> _INSTRUCTIONS FOR THE TASK_
Take every line in the entries that includes the word "width" and copy it.

> _GIVEN INFORMATION_

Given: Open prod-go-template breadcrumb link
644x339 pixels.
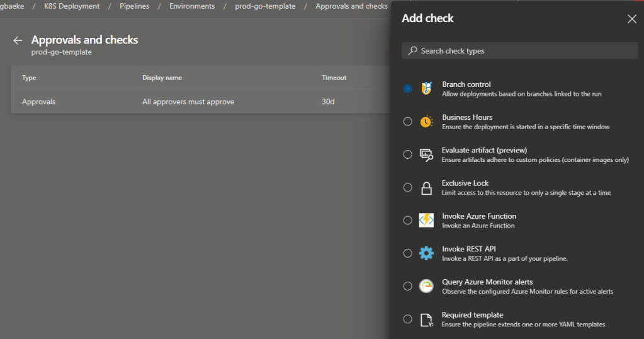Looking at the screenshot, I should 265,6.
---
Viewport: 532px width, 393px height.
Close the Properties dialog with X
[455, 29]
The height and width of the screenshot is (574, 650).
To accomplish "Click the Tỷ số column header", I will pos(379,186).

> _ANSWER BOX_
Viewport: 532px width, 393px height.
The height and width of the screenshot is (574, 650).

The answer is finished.